Success of electrical treatment for tumor removal
The technique, known as irreversible electroporation (IRE), was developed by a research team headed by Boris Rubinsky, currently on leave as professor of bioengineering and mechanical engineering at the University of California, Berkeley, and now head of the Center for Biomedical Engineering in the Service of Humanity and Society at the Hebrew University of Jerusalem. The success of a large-scale study on pigs who were treated using the technique is described in the February issue of the journal Technology in Cancer Research and Treatment.
“I've been working in this area of minimally invasive surgery for 30 years now,” said Rubinsky, lead author of the paper in the journal. “I truly think that this will be viewed as one of the most important advances in the treatment of tumors in years. I am very excited about the potential of this technique. It may have tremendous applications in many areas of medicine and surgery.”
Rubinsky co-authored the paper with Dr. Gary Onik, director of surgical imaging at Florida Hospital Celebration Health. They founded the Oncobionic Company two years ago to commercialize IRE. Oncobionic is in the process of being sold to AngioDynamics, a New York-based manufacturer of medical devices for minimally invasive surgery.

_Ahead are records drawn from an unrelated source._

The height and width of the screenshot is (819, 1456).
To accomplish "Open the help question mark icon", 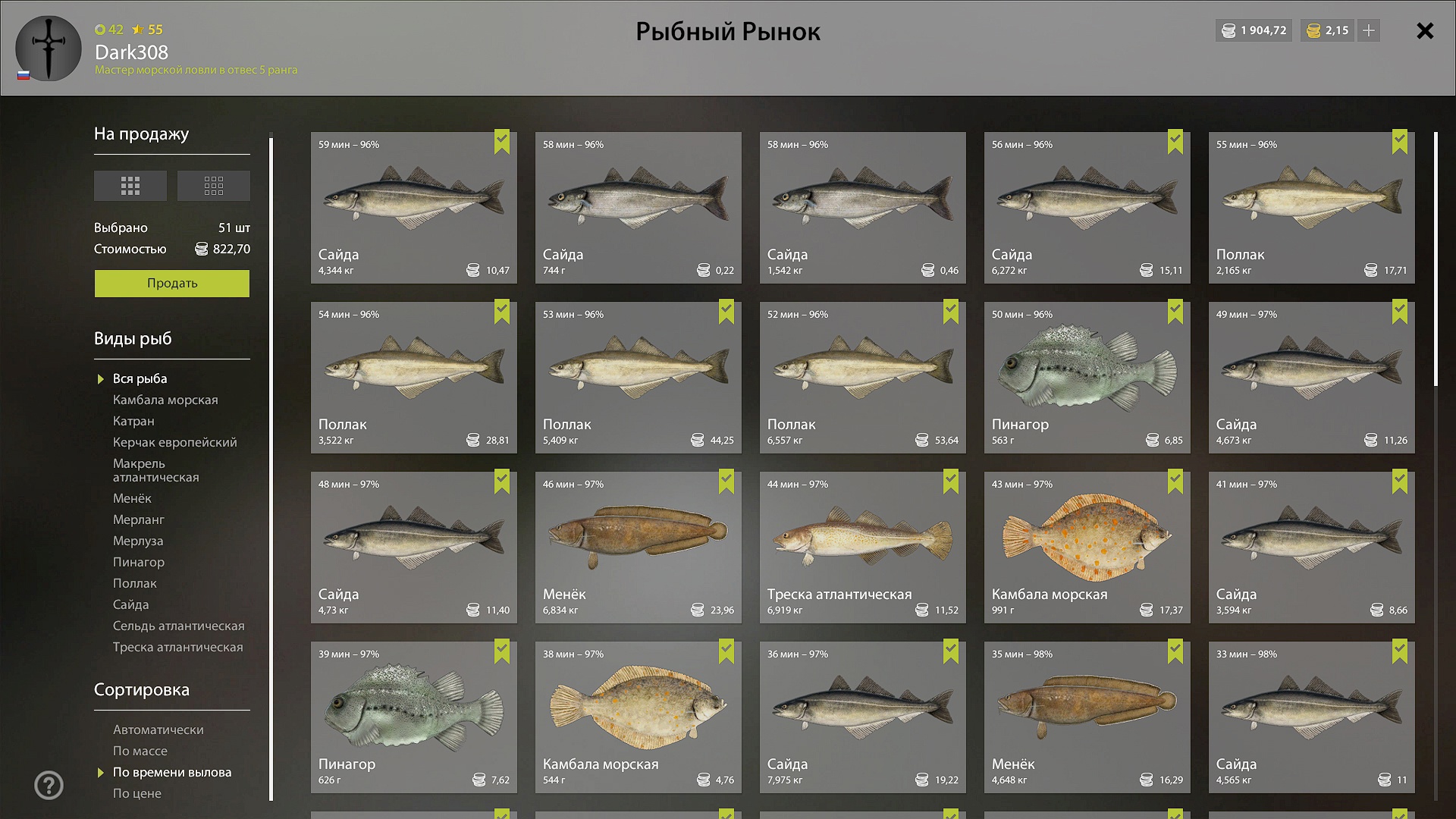I will [49, 785].
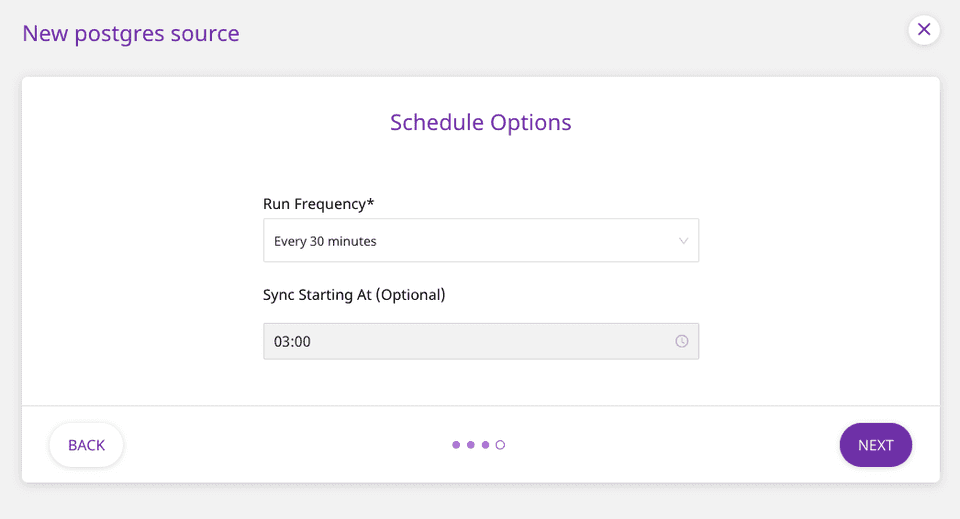Click the clock icon in the time field
960x519 pixels.
pos(682,341)
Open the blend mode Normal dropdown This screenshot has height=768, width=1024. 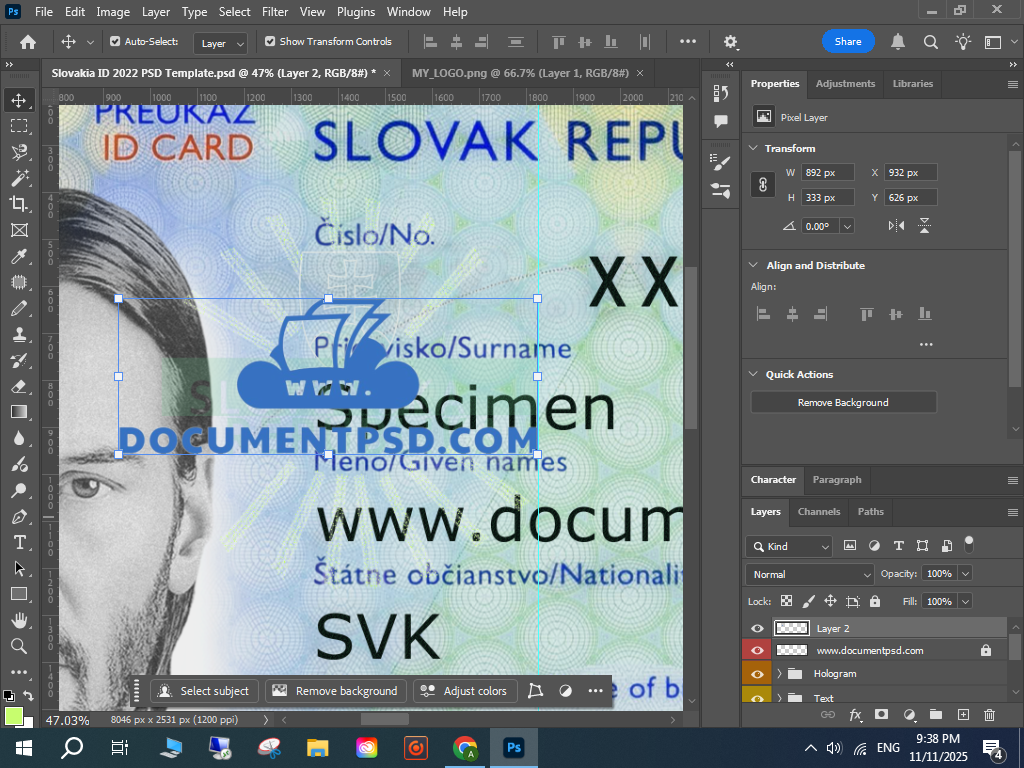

It was first reported in the early 1970s that the application to cells of very fast electrical pulses – in the microsecond and millisecond range – creates an electrical field that causes nanoscale pores to open in the cell membrane (electroporation). But research since then has mainly focused on reversible electroporation, which uses voltages low enough to temporarily increase the cell membrane's permeability. The holes in the cell membrane created by reversible electroporation close up shortly after treatment, allowing the cell to survive.
“This concept of reversible electroporation really caught on in modern biotechnology, especially over the last decade,” said Rubinsky. “It is used primarily to help get genes and drugs into cells (but is not effective in killing “target” cells directly). The field of irreversible electroporation was pretty much forgotten.”
Irreversible electroporation uses electrical pulses that are slightly longer and stronger than reversible electroporation. With IRE, the holes in the cell membrane do not reseal, causing the cell to die. IRE utilizes a range of electrical current that causes permanent damage to cell membranes without generating heat and thermal damage.
The advantage to this, say the researchers, is that IRE overcomes the limitations of current minimally invasive surgical techniques that use extreme heat, such as hyperthermia or radiofrequency, or extreme cold, such as cryosurgery, to destroy tumorous cells. They point out that this type of temperature damage to cells also causes structural damage to proteins and the surrounding connective tissue. For liver cancer, for example, the bile duct is at risk for damage. For prostate cancer, the urethra and surrounding nerve tissue is often affected.
Irreversible electroporation, on the other hand, acts just on the targeted cell membrane, leaving collagen fibers and other vascular tissue structures intact. The researchers said that leaving the tissue's “scaffolding” in place in this manner allows healthy cells to regrow far more quickly than if everything in the region were destroyed.
In the new study, the researchers set out to demonstrate that the IRE technique could produce reliable and predictable results in a large animal model. They performed the IRE surgical technique on 14 healthy female pigs under general anesthesia, using the same procedures as if the patients were human.
They showed that selected cell membranes were destroyed, while untargeted adjacent tissue healed remarkably quickly. Although the tissue chosen for destruction in this study was healthy, the researchers found in a prior cell culture study that IRE effectively kills human liver cancer tissue.
A further chronic drawback of heat or cryo (cold) treatments for cancer is the difficulty in treating cells that are immediately adjacent to the blood vessels. Because blood maintains a relatively stable temperature, it actually transfers heat or cold away from a treatment area in an attempt to return the region to a normal temperature range. That means some cancerous cells might actually survive treatment.
“That counts for a lot of failures when treating liver cancers,” said Onik. “With IRE, you can destroy cancerous cells right next to the blood vessels. It's a more complete treatment. In my clinical experience, this is about as good as it gets. We've been using other techniques for a long time. This provides significant improvements over other treatments.”
“While we are obviously very excited about this advance in tumor removal, we are still in the early stages of our learning curve,” Onik cautioned. “There is always the potential for unexpected results.”
The IRE technology was cleared for human use by the U.S. Food and Drug Administration in November 2006. Onik is scheduled to begin human clinical trials for IRE this summer.